O objetivo do presente trabalho é o de especular (e o de correlacionar) acerca
das funções lingüísticas correspondentes ou majoritárias na teoria
tridimensional de Miguel Reale.
A divisão seguirá à seguinte correlação:
1. Função fática, pragmática e fato jurídico;
2. Função referencial, sintaxe e norma;
3. Função poética, semântica e valor.
REPERTÓRIO FÁTICO:
A função fática, além de meras balbúcias ou de diálogos vazios e sem conteúdo,
tem por objetivo testar o veiculo pelo qual seve de condução à mensagem, para
fins de nitidez da expressão canalizada. A utilização da função fática repousa no
cotidiano bem como nas ações em que é desencadeado o fator humano. CHALHUB3
, ao versar sobre a função fática, expõe que:
“Se a mensagem centrar-se no contato, no suporte físico, no canal, a função
será fática. O objetivo desse tipo de mensagem é testar o canal, é prolongar,
interromper ou reafirmar a comunicação, não só no sentido de, efetivamente,
informar significados.”
REALE4 defendia que o fato é a dimensão essencial do direito. No
entanto, o referido jus-filósofo advertia-nos de que o Direito não poderia ser
redutível ao fato. Em palavras outras e com sentido aproximado, expõe Isenberg,
conforme a dicção de KOCH5 , que o aspecto pragmático é determinante
do sintático e do semântico. A previsão normativa, quer seja o fato não
materializado, dá ensejo à concepção da hipótese, cujo fato é descrito em lei.
RODRIGUES demonstra que a dimensão fática:
“...a expressão fato, em seu sentido amplo, engloba todos aqueles eventos,
provindos da atividade humana ou decorrentes dos fatos naturais, capazes de ter
influência na órbita do direito, por criarem, ou transferirem, ou conservarem,
ou modificarem, ou extinguirem relações jurídicas”.

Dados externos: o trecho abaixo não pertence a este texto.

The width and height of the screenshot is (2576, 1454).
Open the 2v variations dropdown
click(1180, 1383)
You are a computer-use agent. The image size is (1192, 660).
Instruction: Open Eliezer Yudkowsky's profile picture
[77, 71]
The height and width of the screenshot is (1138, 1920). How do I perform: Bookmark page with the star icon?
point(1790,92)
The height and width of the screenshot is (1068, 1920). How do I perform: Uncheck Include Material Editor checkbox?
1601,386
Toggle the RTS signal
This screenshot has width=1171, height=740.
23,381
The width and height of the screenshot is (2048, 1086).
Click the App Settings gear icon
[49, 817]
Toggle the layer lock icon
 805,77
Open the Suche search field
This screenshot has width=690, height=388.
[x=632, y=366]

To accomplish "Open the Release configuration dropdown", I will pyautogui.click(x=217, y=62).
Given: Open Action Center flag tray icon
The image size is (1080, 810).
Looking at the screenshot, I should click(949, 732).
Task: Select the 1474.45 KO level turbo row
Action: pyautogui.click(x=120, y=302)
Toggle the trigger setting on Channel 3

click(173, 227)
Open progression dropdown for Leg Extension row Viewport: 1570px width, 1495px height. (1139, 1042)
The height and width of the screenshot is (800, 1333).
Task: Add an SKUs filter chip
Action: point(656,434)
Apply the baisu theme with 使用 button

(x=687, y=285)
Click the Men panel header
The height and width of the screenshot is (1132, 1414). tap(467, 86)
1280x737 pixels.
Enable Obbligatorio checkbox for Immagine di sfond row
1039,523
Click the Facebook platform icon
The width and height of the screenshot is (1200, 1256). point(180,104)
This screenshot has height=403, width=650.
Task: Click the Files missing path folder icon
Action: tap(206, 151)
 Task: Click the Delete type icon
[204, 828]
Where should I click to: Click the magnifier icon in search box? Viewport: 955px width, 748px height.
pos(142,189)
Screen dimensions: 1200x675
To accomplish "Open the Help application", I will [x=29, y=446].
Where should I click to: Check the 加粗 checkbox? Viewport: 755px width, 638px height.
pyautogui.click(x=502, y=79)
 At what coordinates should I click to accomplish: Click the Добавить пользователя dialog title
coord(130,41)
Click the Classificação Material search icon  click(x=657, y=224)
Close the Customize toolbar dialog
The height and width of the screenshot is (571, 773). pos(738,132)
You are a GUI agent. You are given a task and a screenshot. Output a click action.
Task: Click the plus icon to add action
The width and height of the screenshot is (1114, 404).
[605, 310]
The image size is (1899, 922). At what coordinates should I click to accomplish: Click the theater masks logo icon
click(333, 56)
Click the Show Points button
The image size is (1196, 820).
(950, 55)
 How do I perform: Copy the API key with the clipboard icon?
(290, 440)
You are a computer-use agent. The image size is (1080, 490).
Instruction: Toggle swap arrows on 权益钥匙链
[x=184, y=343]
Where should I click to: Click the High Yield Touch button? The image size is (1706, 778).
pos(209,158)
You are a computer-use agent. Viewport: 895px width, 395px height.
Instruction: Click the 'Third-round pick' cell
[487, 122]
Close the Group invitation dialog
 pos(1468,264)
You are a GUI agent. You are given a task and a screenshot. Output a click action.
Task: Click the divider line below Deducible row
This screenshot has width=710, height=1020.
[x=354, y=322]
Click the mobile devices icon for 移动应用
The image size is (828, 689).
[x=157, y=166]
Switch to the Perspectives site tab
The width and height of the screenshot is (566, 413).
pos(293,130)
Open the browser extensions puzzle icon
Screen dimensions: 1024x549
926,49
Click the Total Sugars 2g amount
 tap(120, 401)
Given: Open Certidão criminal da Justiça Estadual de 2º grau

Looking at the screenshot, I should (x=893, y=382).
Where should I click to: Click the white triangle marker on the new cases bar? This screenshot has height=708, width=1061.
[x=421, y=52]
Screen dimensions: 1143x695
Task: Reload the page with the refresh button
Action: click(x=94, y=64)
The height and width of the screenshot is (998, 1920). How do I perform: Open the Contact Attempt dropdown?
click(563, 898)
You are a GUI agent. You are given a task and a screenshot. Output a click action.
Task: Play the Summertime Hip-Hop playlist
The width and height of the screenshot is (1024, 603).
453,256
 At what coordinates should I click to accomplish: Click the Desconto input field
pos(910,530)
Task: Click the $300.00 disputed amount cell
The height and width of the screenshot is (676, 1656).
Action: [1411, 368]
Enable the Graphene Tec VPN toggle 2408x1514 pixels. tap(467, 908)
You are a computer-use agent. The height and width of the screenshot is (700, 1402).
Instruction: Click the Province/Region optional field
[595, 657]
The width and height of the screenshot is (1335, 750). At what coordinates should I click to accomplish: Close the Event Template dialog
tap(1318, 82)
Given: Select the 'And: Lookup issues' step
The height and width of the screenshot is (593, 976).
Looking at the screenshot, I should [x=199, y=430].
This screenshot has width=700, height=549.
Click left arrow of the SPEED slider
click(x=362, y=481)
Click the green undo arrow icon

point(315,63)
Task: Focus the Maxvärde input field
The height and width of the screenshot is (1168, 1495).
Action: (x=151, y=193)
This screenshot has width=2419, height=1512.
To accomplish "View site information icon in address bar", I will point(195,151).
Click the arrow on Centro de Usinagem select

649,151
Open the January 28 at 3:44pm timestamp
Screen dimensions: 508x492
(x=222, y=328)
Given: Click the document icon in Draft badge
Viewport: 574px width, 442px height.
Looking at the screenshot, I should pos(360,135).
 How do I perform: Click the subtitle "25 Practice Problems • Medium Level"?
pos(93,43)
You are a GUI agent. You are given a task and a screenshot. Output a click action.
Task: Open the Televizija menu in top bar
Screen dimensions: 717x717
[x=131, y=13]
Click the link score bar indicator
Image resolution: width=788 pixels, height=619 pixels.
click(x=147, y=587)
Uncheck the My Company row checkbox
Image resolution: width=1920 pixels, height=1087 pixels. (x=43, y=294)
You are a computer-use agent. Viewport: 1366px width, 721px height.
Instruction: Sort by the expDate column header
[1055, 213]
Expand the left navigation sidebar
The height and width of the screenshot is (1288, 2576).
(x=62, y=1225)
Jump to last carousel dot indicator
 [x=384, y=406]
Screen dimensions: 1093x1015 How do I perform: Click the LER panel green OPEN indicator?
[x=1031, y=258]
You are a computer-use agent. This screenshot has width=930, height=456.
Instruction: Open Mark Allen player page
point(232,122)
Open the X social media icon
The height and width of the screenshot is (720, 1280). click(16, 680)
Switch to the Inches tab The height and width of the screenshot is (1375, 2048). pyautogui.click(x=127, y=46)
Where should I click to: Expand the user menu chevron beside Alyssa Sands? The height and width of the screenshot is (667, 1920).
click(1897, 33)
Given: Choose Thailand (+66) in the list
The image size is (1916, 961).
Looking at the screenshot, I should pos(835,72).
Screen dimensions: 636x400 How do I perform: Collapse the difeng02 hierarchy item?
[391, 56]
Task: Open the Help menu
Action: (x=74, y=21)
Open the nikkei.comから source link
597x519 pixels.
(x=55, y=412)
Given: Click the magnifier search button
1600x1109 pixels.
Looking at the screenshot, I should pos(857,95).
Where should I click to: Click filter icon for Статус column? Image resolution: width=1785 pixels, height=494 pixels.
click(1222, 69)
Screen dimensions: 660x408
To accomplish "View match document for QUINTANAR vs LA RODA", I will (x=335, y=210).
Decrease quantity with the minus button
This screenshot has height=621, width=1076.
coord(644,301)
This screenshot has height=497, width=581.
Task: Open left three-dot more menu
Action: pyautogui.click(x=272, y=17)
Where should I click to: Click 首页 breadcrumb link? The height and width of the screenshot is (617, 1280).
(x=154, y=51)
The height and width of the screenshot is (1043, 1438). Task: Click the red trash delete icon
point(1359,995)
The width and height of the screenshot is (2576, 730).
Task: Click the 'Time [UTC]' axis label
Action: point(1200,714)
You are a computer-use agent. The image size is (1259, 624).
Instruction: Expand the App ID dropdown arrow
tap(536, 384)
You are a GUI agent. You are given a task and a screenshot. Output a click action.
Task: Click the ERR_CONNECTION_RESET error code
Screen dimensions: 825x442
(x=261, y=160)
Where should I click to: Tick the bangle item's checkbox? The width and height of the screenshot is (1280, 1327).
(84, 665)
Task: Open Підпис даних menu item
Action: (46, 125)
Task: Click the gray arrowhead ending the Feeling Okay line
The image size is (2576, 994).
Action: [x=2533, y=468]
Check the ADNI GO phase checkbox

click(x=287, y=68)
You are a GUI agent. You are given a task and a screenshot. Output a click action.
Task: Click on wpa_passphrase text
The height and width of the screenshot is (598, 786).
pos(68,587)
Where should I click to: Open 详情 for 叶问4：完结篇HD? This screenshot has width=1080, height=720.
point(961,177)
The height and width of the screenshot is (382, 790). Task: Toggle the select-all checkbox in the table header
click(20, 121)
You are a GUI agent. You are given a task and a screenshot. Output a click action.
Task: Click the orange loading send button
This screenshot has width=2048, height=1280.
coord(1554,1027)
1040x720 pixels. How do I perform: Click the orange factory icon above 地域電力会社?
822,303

Defendemos que a cisão entre a denotação e a conotação segue um modelo
puramente convencional e arbitrário. No jargão formal jurídico, em que pese os
medrados esforços da univocidade dos conceitos terminológicos, há expressões
que possuem um sentido plurívoco e com inúmeras significações. Sensível à
dicotomia conotação/denotação, KOCH7 defende a seguinte afirmação de
Schimidt:
“A linguagem... já não é considerada primariamente um sistema de signos,
denotativo, mas um sistema de atividade ou de operações, cuja estrutura
consiste em realizar, com a ajuda de um número aberto de variáveis e um
repertório fechado de regras, determinadas operações ordenadas, afim de
conseguir um dado objetivo, que é a informação, comunicação,estabelecimento
para contato, automanifestação, expressão e (per)formação da atividade (p.9)”.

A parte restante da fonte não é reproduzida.